Tips from a flight attendant to survive the trip now

Twenty years ago, with my life at a serious crossroads, I applied to every airline and a few months later I was officially a flight attendant. I loved my new job, and it came with a whole new and exciting life.

But I didn’t sign up for what it’s like to travel this summer.

The pandemic has changed flying more than any event I have experienced in my career. If 9/11 changed the way we board planes and enter airports, Covid-19 changed the experience on the plane entirely. He created a tension and made everyone nervous. He took politics into a realm that shouldn’t be political.

In the early days of the pandemic, airlines tried to save as much money as they could. They allowed early retirements and laid off many employees; On top of that, many other employees quit to be with their families. Now we have a shortage of employees. Once the mask mandate was removed, passenger numbers began to grow faster than airlines could handle. We are now short-staffed and overworked. Not just pilots and flight attendants, but also ground staff. You may not think of ground crews, but without them there’s no one to park the planes, drive the jet bridges so you can board and disembark, load your bags and retrieve them, or scan boarding passes.

Something that is not common knowledge is that flight crews have time limits on how long they can work, usually 12 to 16 hours at a time. As well as being unsafe, it’s illegal for us to fly longer than that. If your flight crew is delayed and arrives at that time, it doesn’t matter if you have to be somewhere, we’re done when we’re done. As things stand right now, there aren’t many backup crews, so your flight may be cancelled.

Historically, summer has always been a difficult time to fly, but this summer it’s even worse. There have been thousands of cancellations and delays every week, and there doesn’t seem to be any relief in sight. I have seen many people miss important things like weddings, cruises, international connections, and even funerals. The tears are very real, for very real reasons, and there is nothing I, as a flight attendant, can do to help.

Traveling is good for the soul. It revitalizes us and allows us to refocus. Sometimes you need to feel sand under your toes, smell fresh pine trees, or soak in the sounds of a new city just to remind yourself that you’re still alive. But the key this summer is to travel smart. Take as much stress out of the trip as you can by planning ahead and being prepared. This is my best advice based on two decades of working at 30,000 feet.

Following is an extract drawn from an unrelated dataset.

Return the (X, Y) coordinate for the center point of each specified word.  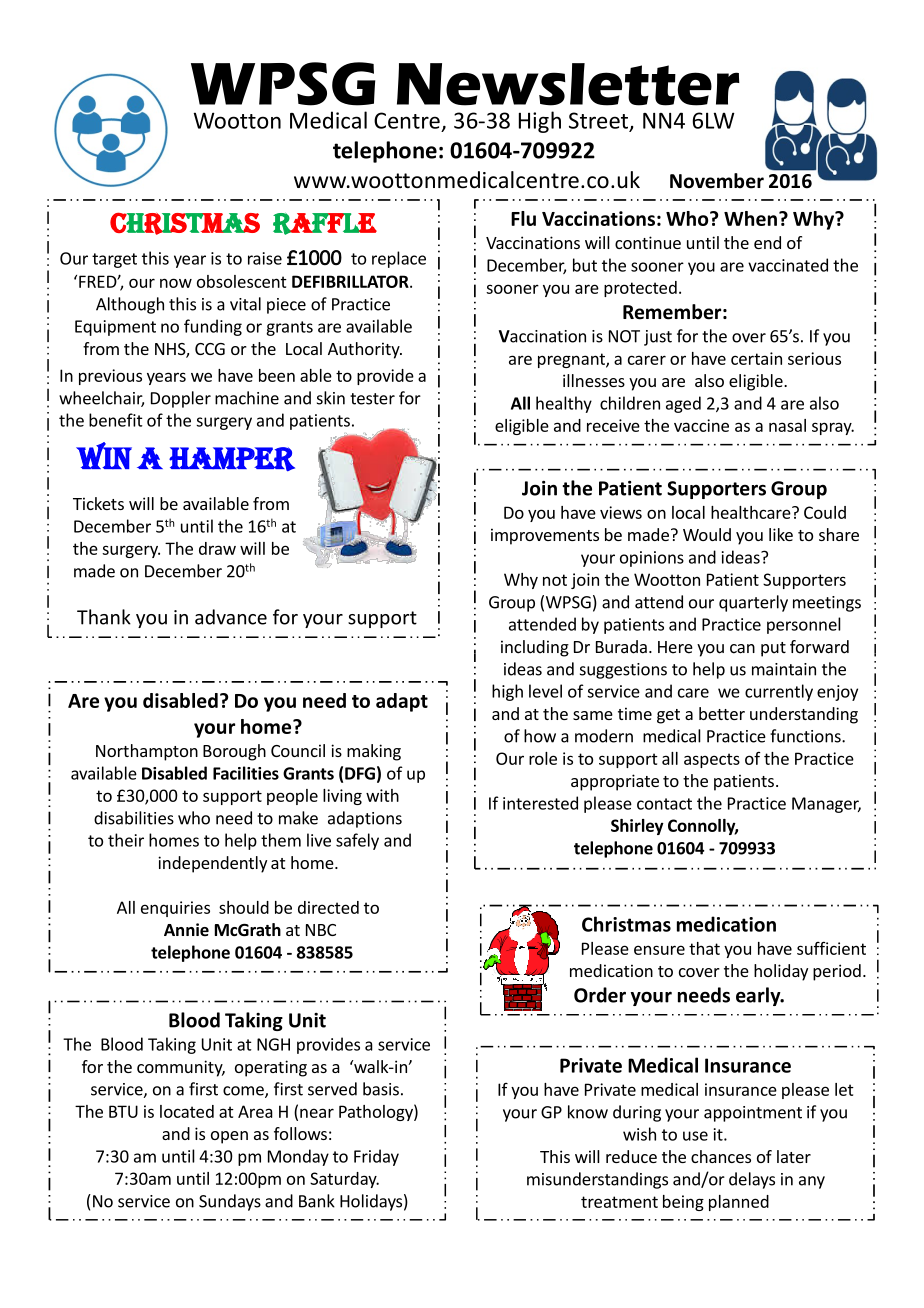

If you are going on a cruise, leave the day before. Count it as part of your vacation. Stay in a hotel in a new city and explore. Have a nice dinner and a glass of wine and enjoy. Wake up slowly, grab a coffee and pancakes, and head leisurely to your boat. The extra money is worth the peace of mind. I recently worked on a flight that was delayed. A family of eight missed their connecting flight to Rome, which was the only flight of the day. They were going on a cruise that they would now miss. (Buying travel insurance is also not a bad idea.)

That way, if you’re delayed, you don’t need to worry about catching your next flight. If you can’t avoid the connection, don’t book the shorter layover, as it will increase stress and the possibility of missing your flight. A one-hour layover is no longer enough. Thirty minutes, not a chance. In most cases, three hours is safe.

The first flights of the day are rarely cancelled. Thunderstorms build as the day gets warmer, flight crews hit their work limits later in the day, and traffic picks up at busy airports. Yes, that could mean a 3am alarm, but if your early flight gets cancelled, there will be more options to rebook a different flight.

These apps have valuable information. They will prevent you from having to wait in incredibly long lines or trying to reach someone on the phone if things go wrong. You can track your luggage, your incoming plane, and in some cases, you’ll know a flight has been canceled before the flight crew knows. The app can also guide you to rebook a new flight if needed.

The flights are full. If you buy the cheapest seats, you may not be able to sit with your family. It says so when you buy your ticket. Flight attendants aren’t there to rearrange the entire plane just so they can sit together because they tried to save money on a third-party website. Also, keep in mind that if a flight is overbooked and no one volunteers to give up their seat, the first to be moved will be the family who saved a few bucks using a deal website.

Don’t be “that guy”. Don’t delay boarding because you have your extenders open until they burst and you don’t know how to fit your bag on the roof.

Here’s a secret from flight attendants: Sometimes we intentionally keep the plane cold. For people who struggle with motion sickness, the heat makes it worse. We don’t want anyone using those sick bags.

We are and we know. It may make us cry ugly right there in the kitchen.

Be good. Our goal at all airlines is to get you to your destination. Stay positive, at least you’re not at work.